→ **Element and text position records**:
+-------+
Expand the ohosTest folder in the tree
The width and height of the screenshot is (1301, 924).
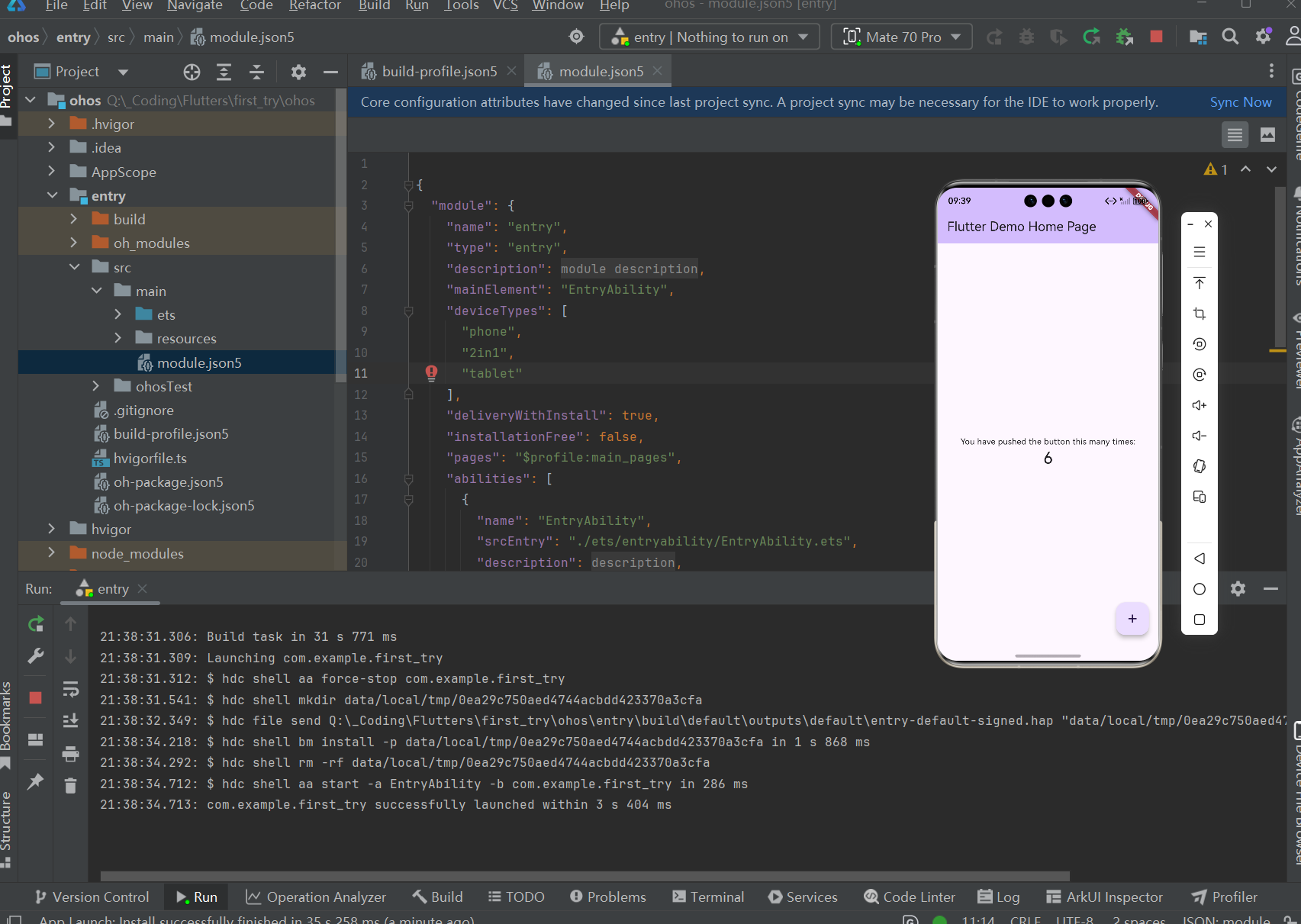(x=95, y=387)
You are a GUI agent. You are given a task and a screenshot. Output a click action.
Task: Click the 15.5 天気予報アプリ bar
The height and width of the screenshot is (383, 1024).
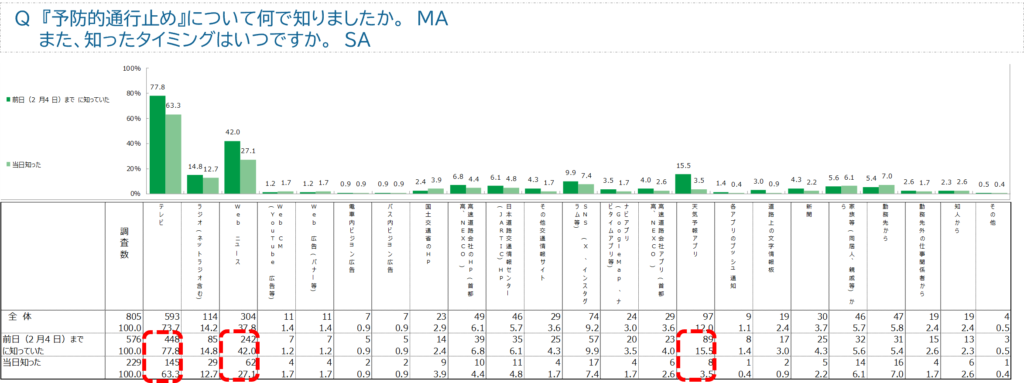click(683, 184)
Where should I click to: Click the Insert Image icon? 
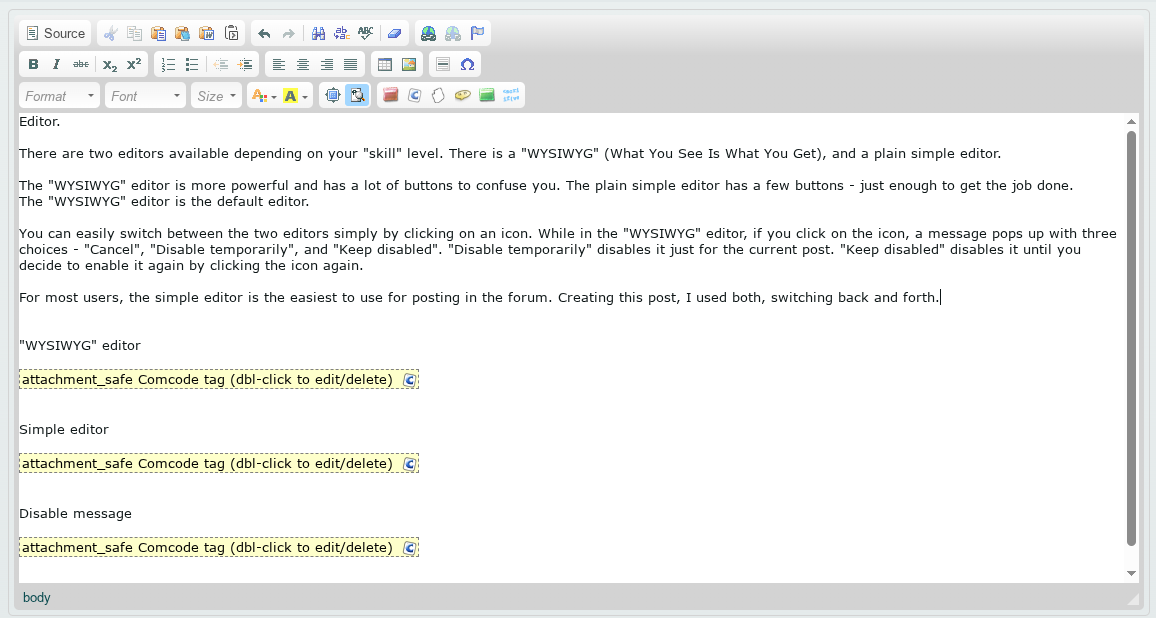tap(408, 65)
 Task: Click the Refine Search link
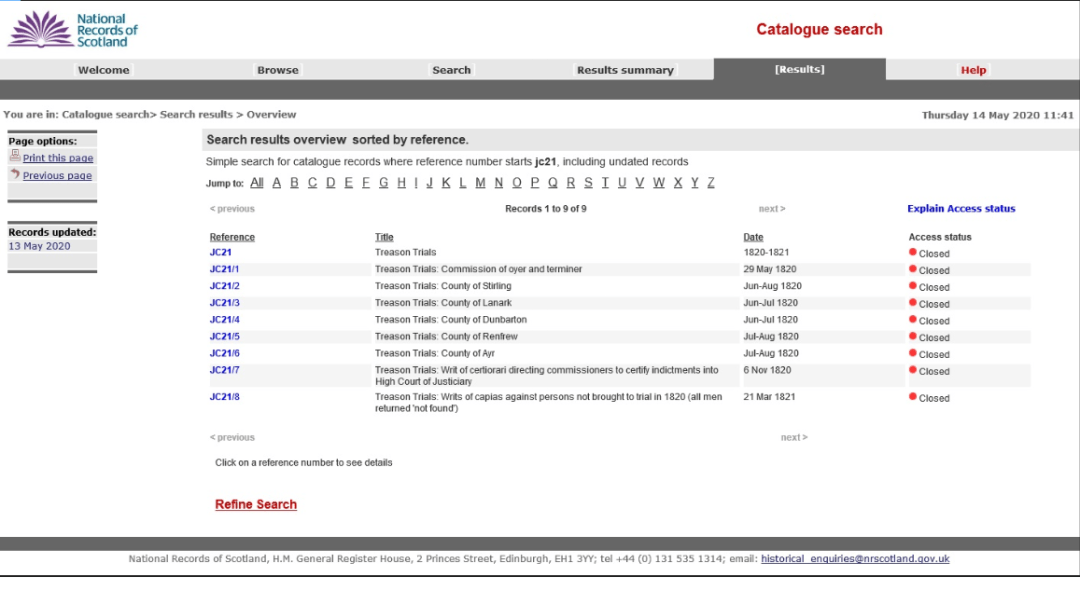coord(256,505)
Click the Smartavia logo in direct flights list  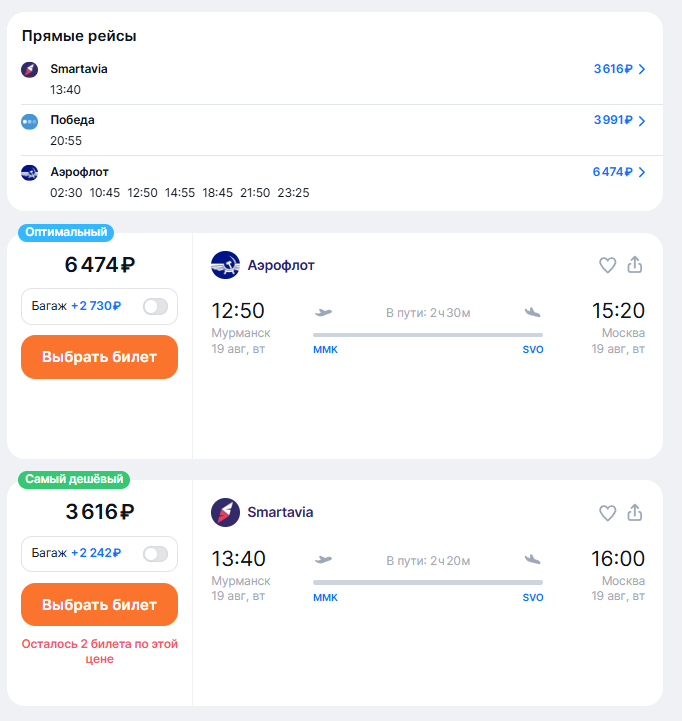pos(29,69)
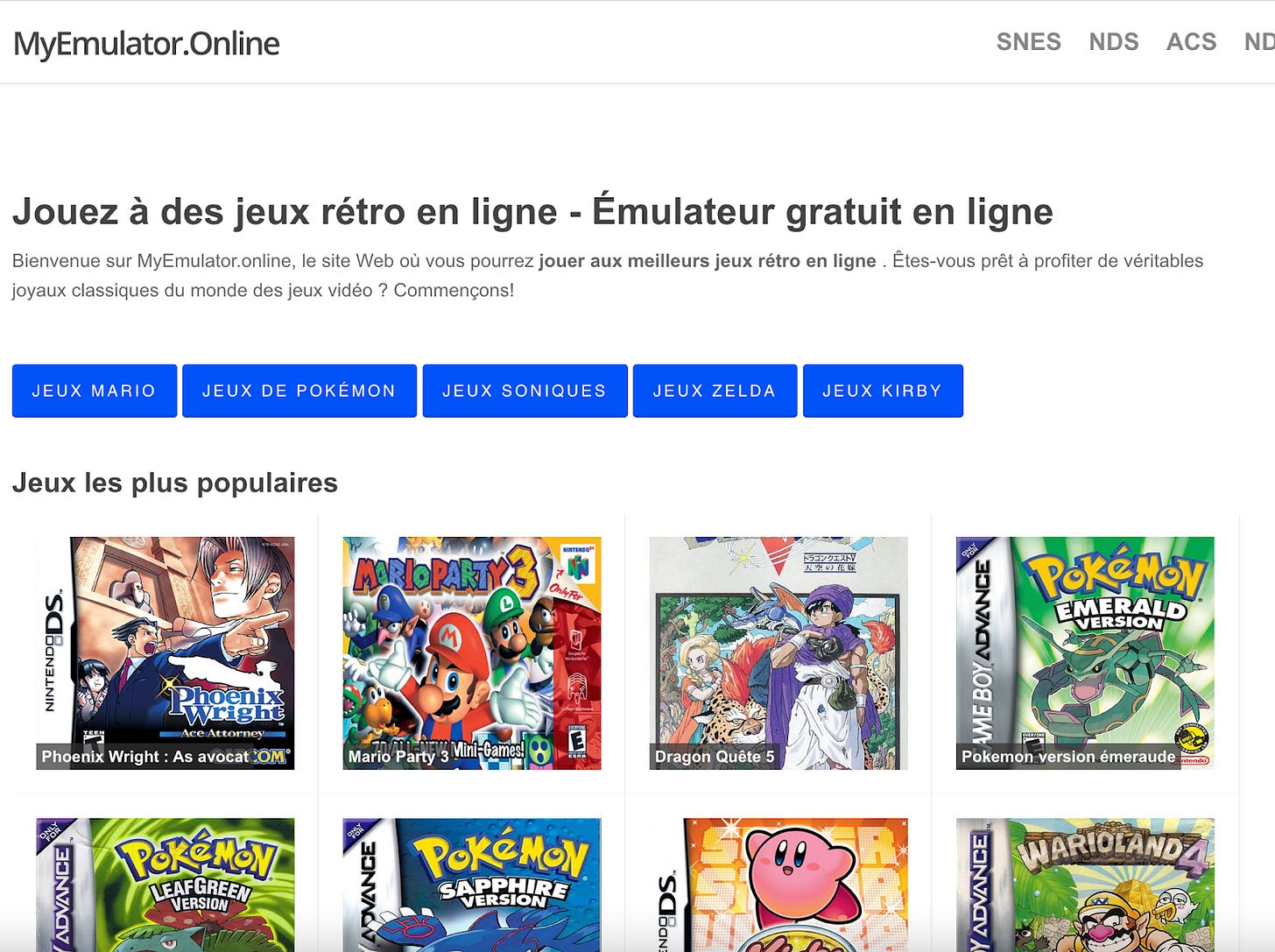This screenshot has height=952, width=1275.
Task: Open JEUX ZELDA category
Action: point(715,391)
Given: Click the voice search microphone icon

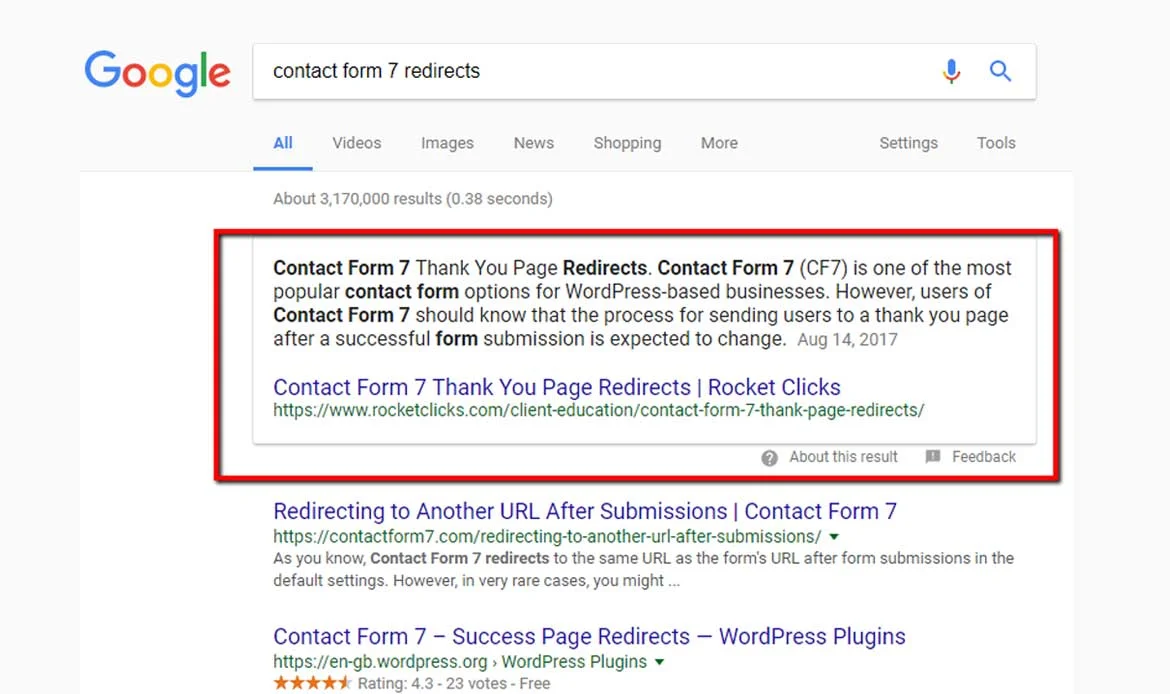Looking at the screenshot, I should [951, 71].
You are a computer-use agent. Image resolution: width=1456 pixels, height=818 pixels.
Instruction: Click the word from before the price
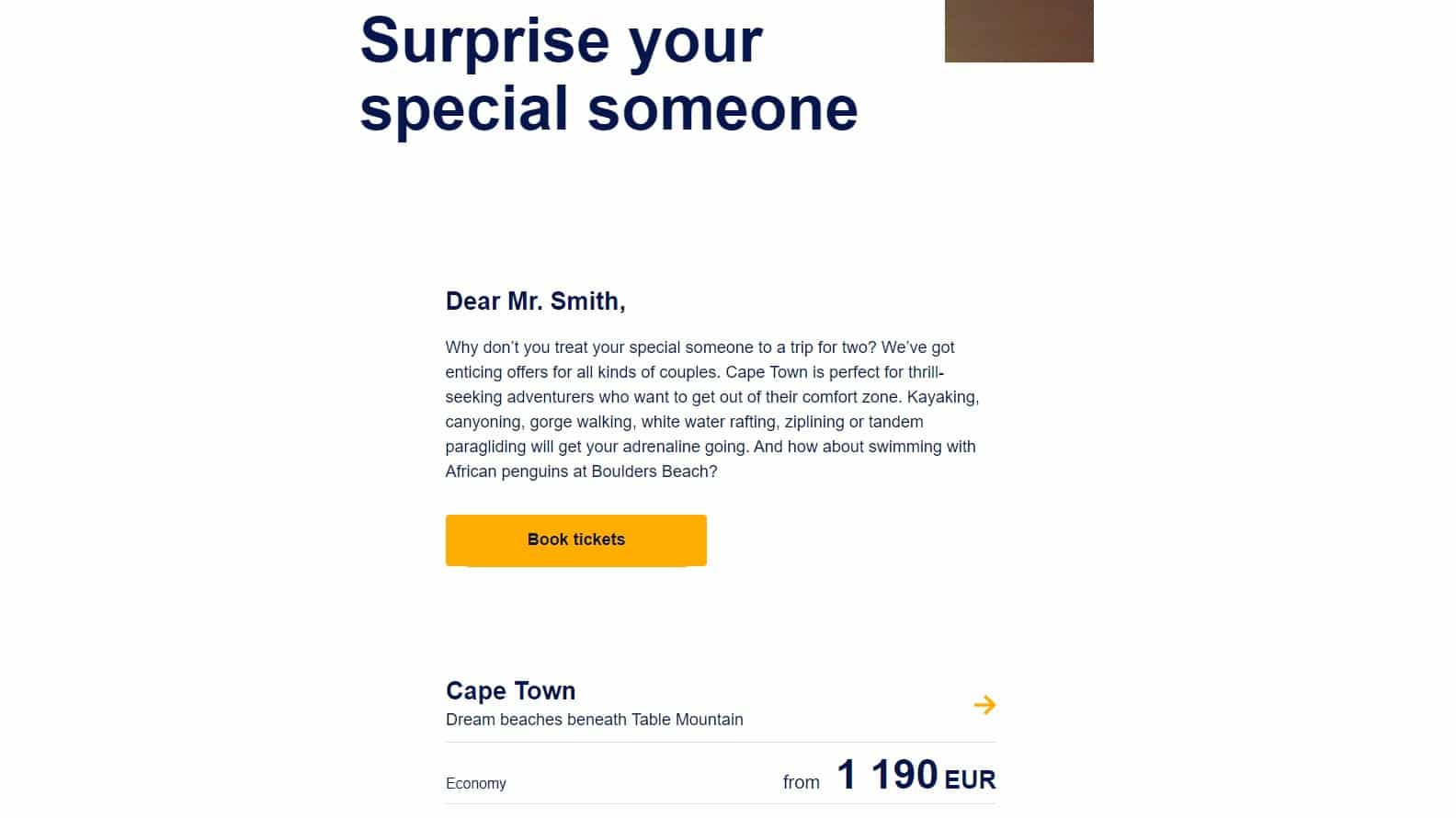[801, 782]
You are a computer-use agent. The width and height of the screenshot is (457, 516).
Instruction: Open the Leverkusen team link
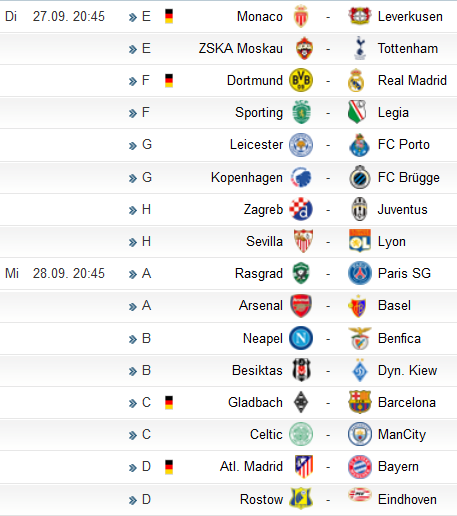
+-------+
→ **Task description**: Count how many lines of the records contain the string "computer", treating uppercase and lowercase as different. Give only the number.

→ **Response below**: 2